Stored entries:
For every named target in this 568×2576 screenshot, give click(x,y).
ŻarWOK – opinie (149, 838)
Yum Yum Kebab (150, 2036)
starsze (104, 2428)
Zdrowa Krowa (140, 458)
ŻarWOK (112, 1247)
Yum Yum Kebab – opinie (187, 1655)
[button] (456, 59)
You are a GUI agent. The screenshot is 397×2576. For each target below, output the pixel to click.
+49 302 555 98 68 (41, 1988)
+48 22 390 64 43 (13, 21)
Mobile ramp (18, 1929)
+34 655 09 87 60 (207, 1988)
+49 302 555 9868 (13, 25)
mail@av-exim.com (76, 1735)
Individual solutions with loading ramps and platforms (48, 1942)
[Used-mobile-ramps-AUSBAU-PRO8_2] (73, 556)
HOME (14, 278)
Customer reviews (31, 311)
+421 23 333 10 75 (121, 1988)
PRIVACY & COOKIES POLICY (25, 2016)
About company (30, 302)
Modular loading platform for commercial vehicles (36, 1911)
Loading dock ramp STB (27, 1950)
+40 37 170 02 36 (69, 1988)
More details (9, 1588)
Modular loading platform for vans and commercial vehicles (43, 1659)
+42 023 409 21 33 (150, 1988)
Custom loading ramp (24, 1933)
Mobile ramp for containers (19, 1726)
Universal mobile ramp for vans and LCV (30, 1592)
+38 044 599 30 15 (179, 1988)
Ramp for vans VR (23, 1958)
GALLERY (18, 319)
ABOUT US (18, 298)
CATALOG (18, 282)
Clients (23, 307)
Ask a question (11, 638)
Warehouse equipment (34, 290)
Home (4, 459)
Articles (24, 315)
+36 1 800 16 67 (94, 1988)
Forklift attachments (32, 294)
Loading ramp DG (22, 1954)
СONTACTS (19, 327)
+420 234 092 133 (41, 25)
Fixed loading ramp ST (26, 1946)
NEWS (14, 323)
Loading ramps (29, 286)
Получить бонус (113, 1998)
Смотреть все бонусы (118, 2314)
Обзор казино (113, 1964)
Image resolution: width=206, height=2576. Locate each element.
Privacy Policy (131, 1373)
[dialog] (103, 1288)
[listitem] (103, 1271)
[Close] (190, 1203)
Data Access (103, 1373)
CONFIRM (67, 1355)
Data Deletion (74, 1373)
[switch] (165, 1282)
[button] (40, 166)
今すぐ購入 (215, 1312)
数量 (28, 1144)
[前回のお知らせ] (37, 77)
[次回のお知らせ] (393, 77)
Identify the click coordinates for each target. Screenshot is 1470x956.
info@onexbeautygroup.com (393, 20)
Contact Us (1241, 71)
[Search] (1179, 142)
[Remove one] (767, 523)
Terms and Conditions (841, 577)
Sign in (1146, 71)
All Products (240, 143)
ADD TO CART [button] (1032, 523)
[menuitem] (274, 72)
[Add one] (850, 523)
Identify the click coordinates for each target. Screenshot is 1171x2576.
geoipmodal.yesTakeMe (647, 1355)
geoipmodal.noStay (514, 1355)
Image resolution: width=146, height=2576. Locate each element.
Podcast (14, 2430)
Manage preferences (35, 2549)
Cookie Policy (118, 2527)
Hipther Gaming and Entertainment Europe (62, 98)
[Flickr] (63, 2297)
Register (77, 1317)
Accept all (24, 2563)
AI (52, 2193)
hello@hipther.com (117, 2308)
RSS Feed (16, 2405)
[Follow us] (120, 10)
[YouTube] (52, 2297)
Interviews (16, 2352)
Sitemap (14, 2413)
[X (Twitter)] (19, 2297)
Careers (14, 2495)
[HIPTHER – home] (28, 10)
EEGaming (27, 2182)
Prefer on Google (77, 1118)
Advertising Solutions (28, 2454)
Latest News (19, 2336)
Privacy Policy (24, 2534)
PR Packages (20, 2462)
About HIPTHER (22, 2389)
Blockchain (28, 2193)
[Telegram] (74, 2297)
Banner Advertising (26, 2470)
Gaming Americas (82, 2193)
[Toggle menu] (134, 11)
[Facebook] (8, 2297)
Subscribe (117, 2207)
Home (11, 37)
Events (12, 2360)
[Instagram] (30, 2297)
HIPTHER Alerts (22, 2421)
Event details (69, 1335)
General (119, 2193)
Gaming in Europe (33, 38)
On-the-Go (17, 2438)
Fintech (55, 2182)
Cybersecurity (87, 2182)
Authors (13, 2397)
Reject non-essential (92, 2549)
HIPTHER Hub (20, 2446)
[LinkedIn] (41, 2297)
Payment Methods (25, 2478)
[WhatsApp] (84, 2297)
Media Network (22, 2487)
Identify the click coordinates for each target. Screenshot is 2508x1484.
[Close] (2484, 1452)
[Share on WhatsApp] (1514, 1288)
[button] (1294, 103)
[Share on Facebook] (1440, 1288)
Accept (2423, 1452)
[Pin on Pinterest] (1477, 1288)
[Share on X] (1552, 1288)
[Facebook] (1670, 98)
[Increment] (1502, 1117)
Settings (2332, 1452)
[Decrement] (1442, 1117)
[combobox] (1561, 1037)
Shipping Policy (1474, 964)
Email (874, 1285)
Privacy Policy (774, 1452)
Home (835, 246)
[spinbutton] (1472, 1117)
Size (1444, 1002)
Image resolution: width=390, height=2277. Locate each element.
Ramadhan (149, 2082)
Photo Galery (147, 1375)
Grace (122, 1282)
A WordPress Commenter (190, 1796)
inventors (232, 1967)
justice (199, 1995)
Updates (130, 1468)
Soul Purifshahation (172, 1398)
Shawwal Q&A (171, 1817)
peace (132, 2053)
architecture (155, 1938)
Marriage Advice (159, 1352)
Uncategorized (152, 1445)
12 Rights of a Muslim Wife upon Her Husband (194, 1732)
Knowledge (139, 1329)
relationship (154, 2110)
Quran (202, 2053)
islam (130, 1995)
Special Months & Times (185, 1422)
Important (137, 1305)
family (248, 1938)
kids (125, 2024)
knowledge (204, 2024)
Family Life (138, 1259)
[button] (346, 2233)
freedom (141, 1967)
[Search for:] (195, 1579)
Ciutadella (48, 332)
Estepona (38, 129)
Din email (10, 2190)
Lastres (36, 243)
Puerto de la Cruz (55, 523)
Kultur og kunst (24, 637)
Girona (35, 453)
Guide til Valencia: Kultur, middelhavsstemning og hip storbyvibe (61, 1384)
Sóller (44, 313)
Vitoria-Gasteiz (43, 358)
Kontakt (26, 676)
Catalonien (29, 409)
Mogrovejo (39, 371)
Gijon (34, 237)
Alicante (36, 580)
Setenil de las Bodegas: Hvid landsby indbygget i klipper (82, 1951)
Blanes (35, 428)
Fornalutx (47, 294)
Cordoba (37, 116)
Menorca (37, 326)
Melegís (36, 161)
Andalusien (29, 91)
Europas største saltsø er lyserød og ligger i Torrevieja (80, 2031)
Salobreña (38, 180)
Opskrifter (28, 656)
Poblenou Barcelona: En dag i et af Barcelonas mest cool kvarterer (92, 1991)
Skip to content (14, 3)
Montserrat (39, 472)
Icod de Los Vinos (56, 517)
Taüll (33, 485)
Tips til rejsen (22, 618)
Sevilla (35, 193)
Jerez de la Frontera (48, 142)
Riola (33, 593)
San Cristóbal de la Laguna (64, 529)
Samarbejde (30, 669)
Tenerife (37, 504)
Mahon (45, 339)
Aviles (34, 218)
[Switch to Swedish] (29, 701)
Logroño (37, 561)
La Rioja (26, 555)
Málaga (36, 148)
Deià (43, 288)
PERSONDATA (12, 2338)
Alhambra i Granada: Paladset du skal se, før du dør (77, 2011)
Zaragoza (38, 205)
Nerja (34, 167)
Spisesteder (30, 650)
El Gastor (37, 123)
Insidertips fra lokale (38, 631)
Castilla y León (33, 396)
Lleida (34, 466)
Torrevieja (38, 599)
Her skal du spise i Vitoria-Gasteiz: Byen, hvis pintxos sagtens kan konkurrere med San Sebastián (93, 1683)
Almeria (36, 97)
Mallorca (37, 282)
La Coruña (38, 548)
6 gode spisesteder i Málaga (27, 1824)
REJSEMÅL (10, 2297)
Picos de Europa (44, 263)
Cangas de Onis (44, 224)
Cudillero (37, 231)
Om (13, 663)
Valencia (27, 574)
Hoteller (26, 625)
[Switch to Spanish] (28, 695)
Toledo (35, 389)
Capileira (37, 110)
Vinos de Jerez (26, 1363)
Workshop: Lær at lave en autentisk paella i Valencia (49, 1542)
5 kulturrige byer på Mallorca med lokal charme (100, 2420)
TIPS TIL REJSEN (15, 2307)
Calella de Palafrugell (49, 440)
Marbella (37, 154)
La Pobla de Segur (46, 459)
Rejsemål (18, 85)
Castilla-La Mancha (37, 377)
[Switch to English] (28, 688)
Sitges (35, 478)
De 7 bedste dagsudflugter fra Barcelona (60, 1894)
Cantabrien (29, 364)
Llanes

- PROBLEM TO SOLVE -
Up to and including the line with "Mobile ramp (18, 1929)", repeat the data exactly, starting from its first line; nothing else belongs in the response.

- ANSWER SECTION -
For every named target in this 568×2576 screenshot, give click(x,y).
ŻarWOK – opinie (149, 838)
Yum Yum Kebab (150, 2036)
starsze (104, 2428)
Zdrowa Krowa (140, 458)
ŻarWOK (112, 1247)
Yum Yum Kebab – opinie (187, 1655)
[button] (456, 59)
You are a GUI agent. The screenshot is 397×2576. For each target below, output the pixel to click.
+49 302 555 98 68 (41, 1988)
+48 22 390 64 43 (13, 21)
Mobile ramp (18, 1929)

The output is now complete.